Tinjauan Normatif dan Historis tentang Peran Ulama dalam Politik –Catatan INSISTS Saturday Forum (INSAF) 12/1/2019

2456
0

Perhelatan politik di tahun 2019 ini cukup menarik dan berbeda dari perhelatan sebelumnya, karena melibatkan peran aktif ulama dalam penentuan pasangan calon presiden dan wakil presiden. Ada yang maju sebagai calon wakil presiden, ada pula yang membuat “ijtma’ ulama” untuk menentukan arah atau pilihan sebagian ulama untuk mendukung salah satu paslon.

Sepanjang sejarah, peran ulama memang cukup sentral di dalam pemerintahan umat Islam. Bukan hanya sebagai pemimpin atau pemuka agama, mereka juga mengambil peran yang menyentuh semua lapisan masyarakat. Di Indonesia khususnya, para ulama cenderung bervariatif dalam menentukan langkah perjuangannya; mendukung secara langsung salah satu paslon atau menempuh jalan lain yaitu menjadi oposisi. Dalam INSISTS Saturday Forum (INSAF) pekan lalu (12/1), bertajuk “Ulama dan Politik: Apa Masalahnya?”, Peneliti Senior INSISTS Dr. Syamsuddin Arif, MA menunjukkan sumber normatif sekaligus historis tentang pandangan dan keterlibatan ulama di bidang politik.

Istilah ulama dalam Al-Quran disebut sebanyak dua kali, yakni pada surat Al-Fathir (28) dan Asy-Syua’ra (197). Secara harfiah, ulama berarti orang yang berilmu. Berakar dari kata ‘a-li-ma, jika tunggal maka ‘aliimun (sangat mengetahui) yang merupakan superlatif dari ‘aalimun (mengetahui). Dalam berbagai tafsir, diartikan bahwa ulama (al-‘ulama’u) berarti orang yang takut kepada Allah. Ulama dalam pandangan Ibn Taimiyyah memiliki tiga elemen dalam diri, yakni ilmu, iman, dan rasa takut hanya kepada Allah. Tidak semua orang yang berilmu takut kepada Allah, namun semua yang takut kepada Allah sudah pasti berilmu.

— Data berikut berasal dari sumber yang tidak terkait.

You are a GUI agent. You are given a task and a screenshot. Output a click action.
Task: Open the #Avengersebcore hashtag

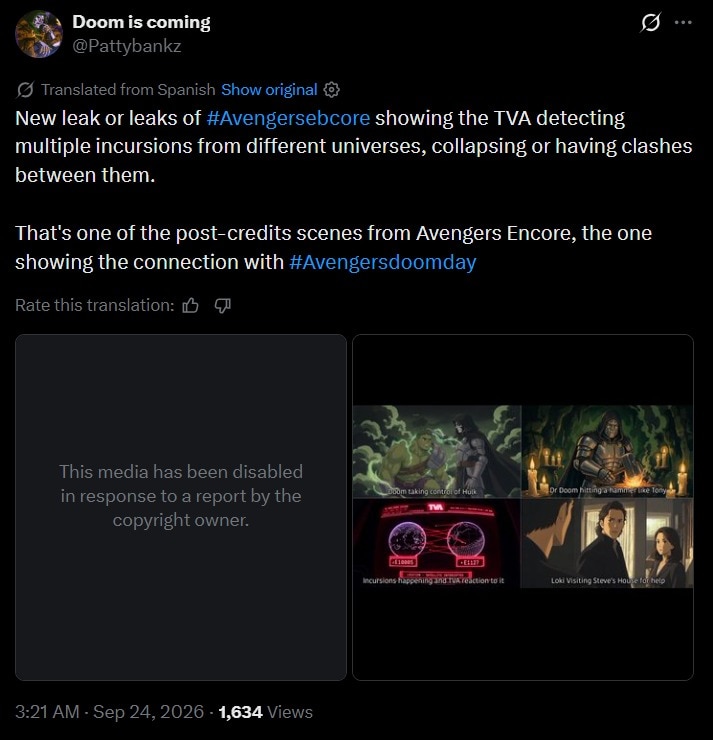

Murid beliau, Ibn Qayyim al-Jauziyah, juga mendefinisikan ulama sebagai orang yang berilmu, ahli hadist dan ahli hukum (fiqh/syariah) serta pemegang otoritas (ulul amri). Dalam Islam, otoritas secara hierarkis dimiliki oleh Allah dan Rasul-Nya, diikuti ulama, dan terakhir umara’ (pemerintah), sehingga otoritas pemerintah dan politisi sebenarnya berada di bawah para ulama. Namun gelar ulama sendiri tida diperoleh dari lembaga, pesantren, atau perguruan tinggi, akan tetapi dari pengakuan dan kesaksian dari sesama ulama lain. Orang yang berilmu sudah mengetahui mana yang benar dan mana yang salah, dengan menunjukkan bukti yang kuat. Imam al-Qurtubi mengajukan definisi sejenis bahwa ulama adalah orang yang berilmu dan paham akan Kitab Suci.

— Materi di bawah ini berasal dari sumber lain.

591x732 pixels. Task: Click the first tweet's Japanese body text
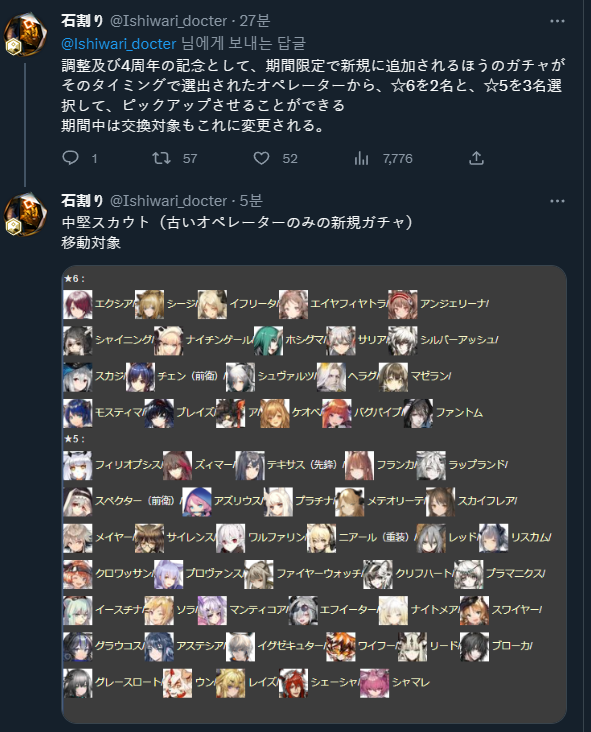click(313, 95)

Dari definisi tersebut, kita bisa melihat bahwa peran ulama cukup berat sehingga tak sembarangan orang mampu menanggungnya. Orang yang masih mengikuti hawa nafsu dan mengikut-ikuti orang lain dengan tanpa bukti, tak dapat dikategorikan sebagai ulama. Hal ini juga berkaitan dengan peran besar yang dipegang ulama sebagai pewaris Nabi. Nabi Ibrahim dan Nabi Musa, misalnya, berperan sebagai pemberi peringatan di hadapan penguasa yang zalim. Begitu pun Nabi Muhammad sebagi kepala negara saat di Madinah, dilanjutkan dengan para sahabatnya, Khulafaur Rasyidin.

Peneliti Senior INSISTS, Dr. Syamsuddin Arif, menampilkan beberapa bagian dari teks klasik tentang makna ulama dan perannya dalam dunia politik, di INSISTS Saturday Forum (INSAF) pekan lalu (12/1).

Imam Ahmad Ibn Hanbal merumuskannya ke dalam lima peran utama, yakni dakwah (yad’uuna), resistensi/sabar (yashbiruuna), revival/menghidupkan (yahyuuna), membuka mata (yabshiruuna), dan menegasikan/destruktsi atas ekstrimisme dalam segala hal (yanfuuna). Kaitan peran tersebut di dalam sejarah politik umat Islam terlihat dalam posisi antara ulama dan penguasa, yang dapat berdiri sebagai oposisi (mengkritik), koalisi (bekerjasama), dewan ahli (penasehat), dan pelaku politik itu sendiri.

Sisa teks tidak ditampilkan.